• [対象文章]:
第15回 栽培量アップ、見ても楽しい立体栽培設備

イチゴ等の果物・野菜を栽培するベットを中空に吊り上げ、可動・立体配置することで省力・省エネ生産。

【イラスト】 宇田未央

技術概要・ポイント

従来、イチゴ等のハウス栽培では、石垣状の斜面に植えたり、栽培ベッドを多段に配置したりして、その栽培量を増やす工夫をしていた。 本シーズは、栽培ベッドをワイヤーで各列2段に吊り上げ、高設栽培で作業通路としている。空間にも2段の栽培ベッドを配置することで、従来の単位面積当たりの植え付け株数を4倍に増やしている。 栽培ベッドは、列ごとに上下移動を可能とし、また2段の栽培ベッドはシーソー動作で上下入れ替わることも可能としている。これらの動作により全ての栽培ベッドが最上部から最下部まで移動でき、各栽培ベッドでの受光量を均一にできると共に、人間の移動をより短くして農作業に従事できることを可能としている。 本シーズを用いたイチゴ栽培の実例として、3.5倍の増収、加温エネルギーを5分の1に低減、作業時間の300時間短縮、作業者の身長に合わせたベッド高で効率的で快適な作業の実現を可能とした。

• [課題 1]: 次に示す要素・テキスト位置データの一覧を、画像を省いたうえで、全行を一字一句変えずに書き出してください。

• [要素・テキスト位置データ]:
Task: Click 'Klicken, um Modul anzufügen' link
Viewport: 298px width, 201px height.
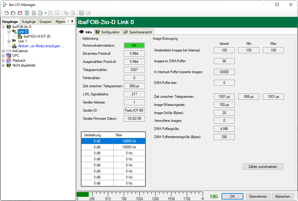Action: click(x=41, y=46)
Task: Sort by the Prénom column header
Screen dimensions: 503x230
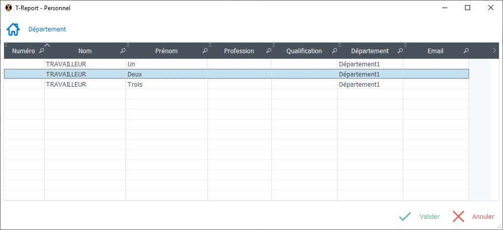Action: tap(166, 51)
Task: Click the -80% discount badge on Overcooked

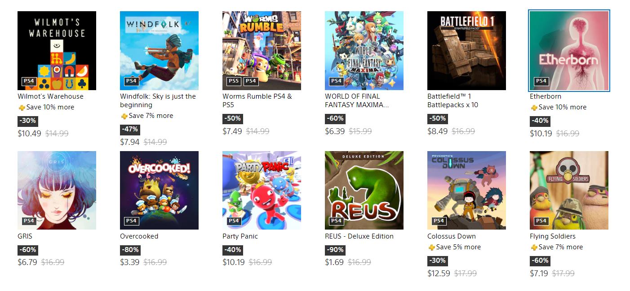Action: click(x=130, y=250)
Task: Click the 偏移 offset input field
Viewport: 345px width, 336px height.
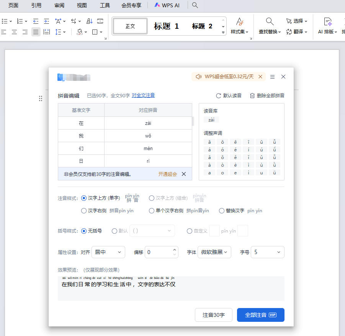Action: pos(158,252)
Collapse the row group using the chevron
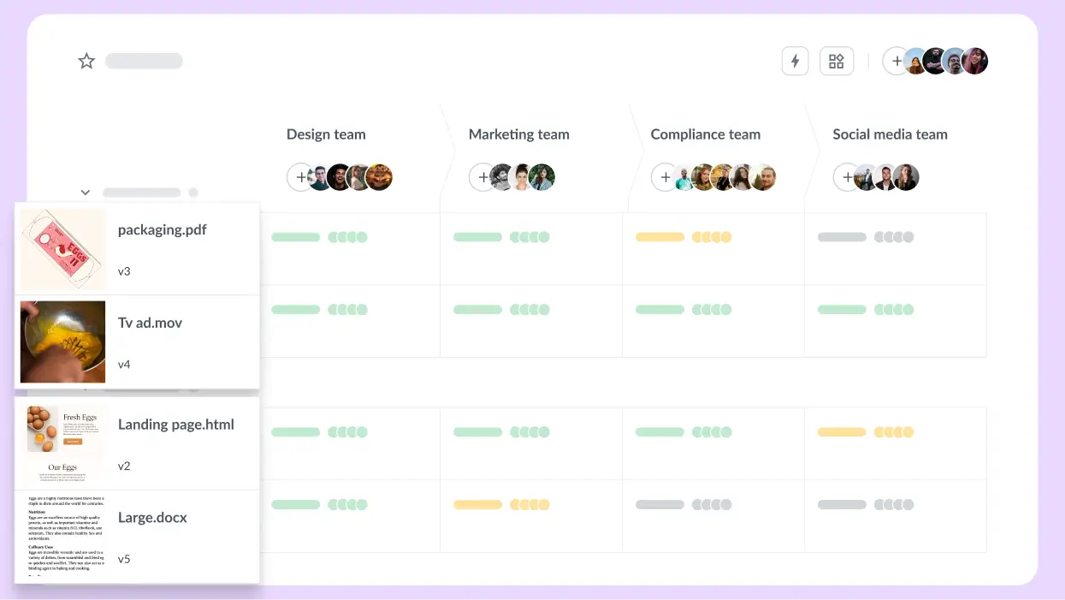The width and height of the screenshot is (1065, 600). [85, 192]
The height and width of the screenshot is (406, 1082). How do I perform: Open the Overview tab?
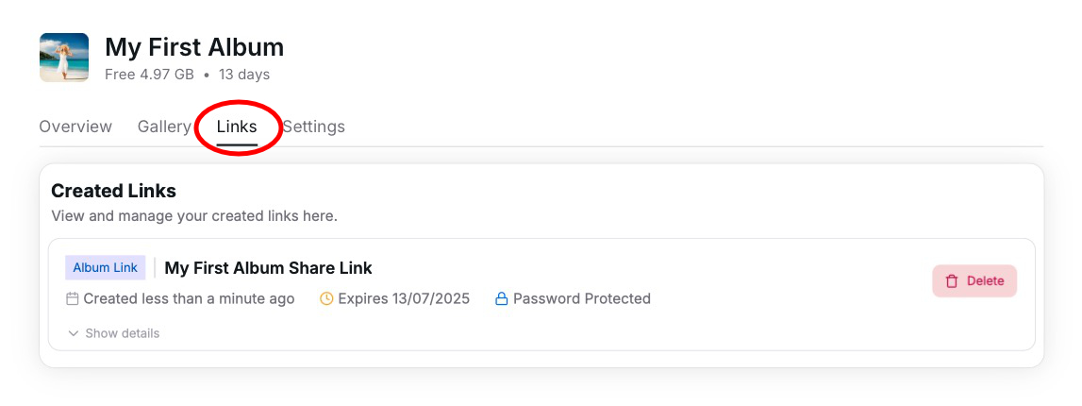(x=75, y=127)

• [課題 2]: 立体栽培設備の文章によると、このシーズを用いたイチゴ栽培の実例では、加温エネルギーはどれだけ低減されましたか。

• [解答 1]:
Task: Click 'Klicken, um Modul anzufügen' link
Viewport: 298px width, 201px height.
Action: click(x=41, y=46)
Task: Sort by the Prénom column header
Screen dimensions: 503x230
Action: tap(166, 51)
Task: Click the -80% discount badge on Overcooked

Action: click(x=130, y=250)
Task: Click the 偏移 offset input field
Viewport: 345px width, 336px height.
Action: pos(158,252)
Collapse the row group using the chevron
The width and height of the screenshot is (1065, 600). [85, 192]
The height and width of the screenshot is (406, 1082). How do I perform: Open the Overview tab?
(x=75, y=127)

• [解答 2]: 5分の1に低減されました。